An emergency department-based ICU improves survival without raising costs, study finds
Across the country, many intensive care units are strained for capacity. This prolongs the boarding process in the emergency department, when critically ill patients—for whom every minute and hour is crucial—wait for open ICU beds.
To provide more rapid access to critical care, University of Michigan Health opened its Emergency Critical Care Center in 2015, one of the first ICUs in the country to be housed within an emergency department.
A previous study found that the deployment of this model improved quality of care and patient outcomes by decreasing both mortality rates and ICU admission rates for emergency department patients. And according to a new study published in JAMA Network Open, the ED-based ICU model does so without raising costs.
In a follow-up study, researchers at Michigan Medicine analyzed over 230,000 adult emergency department visits between September 2012 and late April 2017, comparing costs from before and after the Emergency Critical Care Center opened in mid-2015. Results reveal that direct total cost per visit, when adjusting for inflation, held flat after implementation of the ED-ICU model.
“For all patients visiting the emergency department, from those with ankle sprains to those with critical illness, we are seeing similar costs per visit with better clinical outcomes—which equates to higher value by utilizing the ED-ICU model,” said Benjamin Bassin, M.D., first author of the paper and director of the Emergency Critical Care Center, or EC3, at U-M Health.
When examining solely critically ill ED patients, researchers found total direct cost per encounter decreased by 22.1% with implementation of the ED-ICU. The reduced costs, researchers say, are likely due to early, coordinated critical care delivered in the ED-ICU, rather than when an ICU bed became available.
“Previous studies have shown the boarding process of waiting in the ED for an inpatient ICU bed to become available is associated with lower survival rates for critically ill patients across disease states,” said Nathan Haas, M.D., co-author of the paper and assistant medical director of U-M Health’s EC3.

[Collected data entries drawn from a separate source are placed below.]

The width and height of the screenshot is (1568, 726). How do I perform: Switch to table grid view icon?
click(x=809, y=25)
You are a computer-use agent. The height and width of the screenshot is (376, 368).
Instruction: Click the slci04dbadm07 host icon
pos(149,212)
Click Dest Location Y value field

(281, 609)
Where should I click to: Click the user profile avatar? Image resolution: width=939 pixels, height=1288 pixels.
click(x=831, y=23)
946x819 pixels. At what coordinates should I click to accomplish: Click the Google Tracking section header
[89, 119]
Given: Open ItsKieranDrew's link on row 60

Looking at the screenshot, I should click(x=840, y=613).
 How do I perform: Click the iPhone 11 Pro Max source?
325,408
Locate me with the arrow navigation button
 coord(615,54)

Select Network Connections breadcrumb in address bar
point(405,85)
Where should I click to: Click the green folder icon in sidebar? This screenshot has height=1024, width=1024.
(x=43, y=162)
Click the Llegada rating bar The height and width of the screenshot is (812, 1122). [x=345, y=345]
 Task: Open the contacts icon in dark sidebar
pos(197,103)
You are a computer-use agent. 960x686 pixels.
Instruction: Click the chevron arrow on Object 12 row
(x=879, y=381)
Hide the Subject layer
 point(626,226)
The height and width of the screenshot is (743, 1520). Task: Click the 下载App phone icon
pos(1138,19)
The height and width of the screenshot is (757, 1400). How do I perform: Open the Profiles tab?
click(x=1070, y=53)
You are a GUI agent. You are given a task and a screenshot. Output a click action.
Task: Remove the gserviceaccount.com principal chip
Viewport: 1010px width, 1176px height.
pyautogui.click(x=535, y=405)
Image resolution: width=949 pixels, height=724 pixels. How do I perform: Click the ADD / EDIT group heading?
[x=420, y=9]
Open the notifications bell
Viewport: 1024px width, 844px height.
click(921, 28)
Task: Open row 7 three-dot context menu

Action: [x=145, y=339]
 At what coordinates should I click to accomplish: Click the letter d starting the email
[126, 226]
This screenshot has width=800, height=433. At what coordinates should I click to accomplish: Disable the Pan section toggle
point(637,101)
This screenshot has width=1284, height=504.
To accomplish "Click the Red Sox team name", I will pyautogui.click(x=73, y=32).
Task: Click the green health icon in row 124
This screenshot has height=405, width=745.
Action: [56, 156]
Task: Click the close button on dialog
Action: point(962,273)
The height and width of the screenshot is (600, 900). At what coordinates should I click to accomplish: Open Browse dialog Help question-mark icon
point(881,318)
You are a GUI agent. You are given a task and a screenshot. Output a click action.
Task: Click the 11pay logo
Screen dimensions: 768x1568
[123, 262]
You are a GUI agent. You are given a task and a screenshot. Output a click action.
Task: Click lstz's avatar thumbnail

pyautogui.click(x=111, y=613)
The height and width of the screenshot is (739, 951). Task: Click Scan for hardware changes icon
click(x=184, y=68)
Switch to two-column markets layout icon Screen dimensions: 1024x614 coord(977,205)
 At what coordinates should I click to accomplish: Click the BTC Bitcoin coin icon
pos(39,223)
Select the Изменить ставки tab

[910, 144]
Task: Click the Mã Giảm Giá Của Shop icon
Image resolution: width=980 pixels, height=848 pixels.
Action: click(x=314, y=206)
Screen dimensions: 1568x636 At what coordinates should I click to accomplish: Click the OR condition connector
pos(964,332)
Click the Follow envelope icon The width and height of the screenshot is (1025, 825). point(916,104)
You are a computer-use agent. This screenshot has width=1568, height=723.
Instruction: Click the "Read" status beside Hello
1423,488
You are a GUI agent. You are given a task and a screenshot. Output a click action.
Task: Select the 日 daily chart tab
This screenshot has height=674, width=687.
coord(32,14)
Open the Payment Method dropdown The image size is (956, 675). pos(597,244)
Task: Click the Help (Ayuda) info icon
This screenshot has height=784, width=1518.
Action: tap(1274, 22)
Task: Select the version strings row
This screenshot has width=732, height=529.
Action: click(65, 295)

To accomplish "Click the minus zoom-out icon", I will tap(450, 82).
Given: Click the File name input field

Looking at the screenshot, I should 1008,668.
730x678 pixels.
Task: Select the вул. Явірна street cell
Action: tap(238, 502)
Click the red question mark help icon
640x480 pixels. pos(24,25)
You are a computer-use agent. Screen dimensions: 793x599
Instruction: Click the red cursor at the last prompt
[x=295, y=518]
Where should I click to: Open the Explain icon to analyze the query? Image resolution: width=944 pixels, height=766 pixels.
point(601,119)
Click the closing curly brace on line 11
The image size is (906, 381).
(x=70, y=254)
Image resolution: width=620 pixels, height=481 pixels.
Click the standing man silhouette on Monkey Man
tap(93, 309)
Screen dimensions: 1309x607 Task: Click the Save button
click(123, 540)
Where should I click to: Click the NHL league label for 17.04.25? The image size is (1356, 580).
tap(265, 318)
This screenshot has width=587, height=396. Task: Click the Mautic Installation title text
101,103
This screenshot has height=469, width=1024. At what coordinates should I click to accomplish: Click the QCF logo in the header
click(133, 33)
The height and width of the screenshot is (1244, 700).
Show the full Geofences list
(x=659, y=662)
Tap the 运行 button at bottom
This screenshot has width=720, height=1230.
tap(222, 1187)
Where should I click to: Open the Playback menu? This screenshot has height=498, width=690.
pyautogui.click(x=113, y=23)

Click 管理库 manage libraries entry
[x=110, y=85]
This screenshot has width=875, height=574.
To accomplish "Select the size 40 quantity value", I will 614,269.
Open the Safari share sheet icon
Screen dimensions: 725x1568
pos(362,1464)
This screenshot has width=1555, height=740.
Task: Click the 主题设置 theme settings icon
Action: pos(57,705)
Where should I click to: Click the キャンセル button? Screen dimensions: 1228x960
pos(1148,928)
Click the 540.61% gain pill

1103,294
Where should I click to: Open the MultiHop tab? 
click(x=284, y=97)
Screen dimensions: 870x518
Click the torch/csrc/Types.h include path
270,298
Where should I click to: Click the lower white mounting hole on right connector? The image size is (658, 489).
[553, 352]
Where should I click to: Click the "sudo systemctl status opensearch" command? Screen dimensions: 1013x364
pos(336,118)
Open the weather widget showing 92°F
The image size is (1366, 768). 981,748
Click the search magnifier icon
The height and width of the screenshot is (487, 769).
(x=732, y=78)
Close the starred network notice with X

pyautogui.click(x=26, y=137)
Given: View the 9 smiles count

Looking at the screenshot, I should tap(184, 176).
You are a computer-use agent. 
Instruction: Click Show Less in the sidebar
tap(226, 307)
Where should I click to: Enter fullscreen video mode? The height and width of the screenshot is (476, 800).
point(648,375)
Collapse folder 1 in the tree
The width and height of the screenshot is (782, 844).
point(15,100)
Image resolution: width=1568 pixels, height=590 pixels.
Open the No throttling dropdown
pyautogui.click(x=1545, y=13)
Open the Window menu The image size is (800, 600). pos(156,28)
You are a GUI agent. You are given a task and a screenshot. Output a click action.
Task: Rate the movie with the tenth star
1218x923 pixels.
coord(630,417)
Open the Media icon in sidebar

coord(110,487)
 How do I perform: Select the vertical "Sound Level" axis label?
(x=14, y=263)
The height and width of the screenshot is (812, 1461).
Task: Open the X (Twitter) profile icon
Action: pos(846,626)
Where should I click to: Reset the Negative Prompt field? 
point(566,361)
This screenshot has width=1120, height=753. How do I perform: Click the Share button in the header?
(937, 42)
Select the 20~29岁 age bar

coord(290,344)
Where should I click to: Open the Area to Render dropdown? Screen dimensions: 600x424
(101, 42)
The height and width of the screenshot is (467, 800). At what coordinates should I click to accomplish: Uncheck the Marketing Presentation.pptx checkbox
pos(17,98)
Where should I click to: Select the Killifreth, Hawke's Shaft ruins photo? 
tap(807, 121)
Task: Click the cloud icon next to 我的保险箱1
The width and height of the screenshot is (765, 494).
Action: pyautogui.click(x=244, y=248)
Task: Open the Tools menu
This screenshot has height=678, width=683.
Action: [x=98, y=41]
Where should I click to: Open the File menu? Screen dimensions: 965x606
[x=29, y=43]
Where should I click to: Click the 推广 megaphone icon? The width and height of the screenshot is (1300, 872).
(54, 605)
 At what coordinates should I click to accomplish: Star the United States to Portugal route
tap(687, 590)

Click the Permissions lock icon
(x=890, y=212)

“Providing high-quality critical care to patients earlier via an ED-ICU can likely slow progression of disease severity and prevent complications that would occur during the ED boarding process, resulting in both improved downstream outcomes and overall cost reductions.”
Since the implementation of EC3 in 2015, leaders at U-M Health collaborated with over 15 health systems in the U.S. and seven internationally that have sought to establish similar ED-ICU models. Researchers believe the findings of cost neutrality will lead to many more hospitals embracing the concept.
“We have been contacted by many hospitals both nationally and internationally considering this model based on the improved patient outcomes reported in our previous study,” said Robert Neumar, M.D., Ph.D., senior author of the paper and chair of the Department of Emergency Medicine at U-M Health. “Combining the evidence of improved quality with no increase in overall cost defines the positive health care value of the ED-ICU model. As a result, we anticipate health systems across the country will have increased interest in adopting the model.”